First up is an apology for the lack of posts recently. Unfortunately real life has conspired to keep me from writing and even researching has been tough. I now have plenty of time on my hands so hopefully you should see an increase in posts which I hope you enjoy.
Recently I have been researching the British armies Balloon Corps which was sent to South Africa at the start of the 2nd Boer War. Originally the preserve of amateur aeronauts the first British Army balloon was built in Woolwich Arsenal by Captain J.L.B. Templer.
He built the balloon, Pioneer which was made of specially treated and varnished cambric, and cost £71. It was the first balloon built by the RE at Woolwich. Therefore it was the first British Built Military Aircraft. The first flight was on the 23rd August 1878.
The Army began military balloon training in 1880 and moved the unit to Chatham, Kent.
Balloons were first deployed by the British Army’s Royal Engineers during the expeditions to Bechuanaland and Suakin in 1885.
By 1890 the British government has recognised the importance of the Balloon Corp and had moved it to larger quarters in Aldershot and brought the unit into the British Army establishment.
The first unit in action was the 2nd Balloon Section under the command of Major GM Heath, which arrived at Ladysmith on 27th October only to remain within the besieged town for the next four months. At first they continued to observe the enemy’s movements until the supply of gas ran out.
A small contingent of the 2nd Section which had remained outside of the town and with reserve equipment and gas, saw action at Potgieters Drift and Spion Kop.
The 1st Balloon Section joined Lord Methuen’s advance on the Modder River and at the battle of Magersfontein, observing the enemy and directing the artillery with great effect.
In 1900 the balloonists provided vital information on the Boer’s positions at Paardeborg, even though the 12,000 cub foot Duchess of Connaught was holed and leaking badly.

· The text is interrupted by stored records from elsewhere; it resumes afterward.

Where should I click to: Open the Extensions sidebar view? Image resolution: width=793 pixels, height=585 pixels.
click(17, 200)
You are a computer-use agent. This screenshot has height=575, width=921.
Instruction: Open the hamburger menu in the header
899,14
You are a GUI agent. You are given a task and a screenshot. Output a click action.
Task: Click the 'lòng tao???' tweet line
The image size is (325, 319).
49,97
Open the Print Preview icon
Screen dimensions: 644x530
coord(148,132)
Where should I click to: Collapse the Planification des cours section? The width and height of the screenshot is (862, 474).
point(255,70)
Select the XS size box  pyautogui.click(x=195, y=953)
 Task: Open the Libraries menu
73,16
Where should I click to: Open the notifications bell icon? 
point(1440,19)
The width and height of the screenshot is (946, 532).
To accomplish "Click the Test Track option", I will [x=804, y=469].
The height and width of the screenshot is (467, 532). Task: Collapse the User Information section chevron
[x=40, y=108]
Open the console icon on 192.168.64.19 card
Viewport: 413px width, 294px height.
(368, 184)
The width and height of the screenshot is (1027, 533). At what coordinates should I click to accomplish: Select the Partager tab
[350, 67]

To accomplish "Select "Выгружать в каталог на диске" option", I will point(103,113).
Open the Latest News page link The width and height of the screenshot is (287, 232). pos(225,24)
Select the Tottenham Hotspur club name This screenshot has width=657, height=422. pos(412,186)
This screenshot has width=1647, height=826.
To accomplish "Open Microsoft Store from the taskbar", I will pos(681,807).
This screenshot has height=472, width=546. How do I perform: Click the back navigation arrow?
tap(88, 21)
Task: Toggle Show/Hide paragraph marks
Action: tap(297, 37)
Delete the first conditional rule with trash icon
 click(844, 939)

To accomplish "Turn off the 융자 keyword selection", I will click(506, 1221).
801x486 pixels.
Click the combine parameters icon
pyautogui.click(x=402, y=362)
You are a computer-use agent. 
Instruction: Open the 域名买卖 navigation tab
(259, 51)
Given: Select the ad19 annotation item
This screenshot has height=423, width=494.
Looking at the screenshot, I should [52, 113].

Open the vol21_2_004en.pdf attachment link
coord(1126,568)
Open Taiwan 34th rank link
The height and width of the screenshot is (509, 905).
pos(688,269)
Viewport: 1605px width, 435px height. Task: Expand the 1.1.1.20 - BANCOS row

The gas was transferred to the Bristol which flew at the Battle of Poplar Grove, and in the advance from Blomfontein, it was kept inflated for twenty two days on the 165 mile march.
It then took part in the engagements at Vet River and Zand River.
(Text taken from
Balloons at War’ by John Christopher. Tempus Publishing)
While researching the Balloon Corp, I came across this great picture of the NCO’s of the Balloon Section RE.
As you can see the men are named so I set about to see what I could find out about them. Using http://www.findmypast.co.uk/ I first tried to find their service records, for Sgt Maj Champion, Sgt Jolly, Sgt Maj Greener and Sgt Ewen as expected this drew a blank.
When I added Sgt Wise into the search engine amazingly I got a hit. It is quite rare to have a picture and a complete service record for any solider, especially from pre WW1 so this got me quite excited.
Using his service record I could then find his birth index, census records, Marriage and finally death index. This is what I found out.
James Wise was born in Dartford, Kent 1864 to Charles and Jane Wise. His father was a gardener and he was the youngest of 4 children. When he finished his schooling he became a General labourer until on the 23rd June 1883 he joined the Royal Engineers as a Sapper.
He seems to have taken to soldiering and was steadily promoted up the ranks:
2nd Corporal 1/9/93
Sergeant 1/1/1900. (even though he is listed as Sgt Major on the picture it isn’t listed on his service record).
On the 19/5/91 he was listed as skilled Ballooning which earned him extra pay.
He spent the first 15 months of his service at depot but in September 1884 he was posted to Egypt. He served for just over 2 years in Egypt for which he earned the Egyptian medal.
He also saw service thought out the 2nd Boer war in South Africa and was awarded the King’s SA medal and also a Good Conduct award.
He married with permission, Lizzie Ackrill Brown on the 23rd May1893 in Aldershot and went on to have 4 children with Lizzie.
He retired from the Royal Engineers on the 22nd of June 1904 after 21 years exemplary service. He originally retired to Chatham Kent but by 1911 was living in Channing town with Lizzie and the children.
Sergeant-Major James Wise (retired) died in Channing Town in 1926.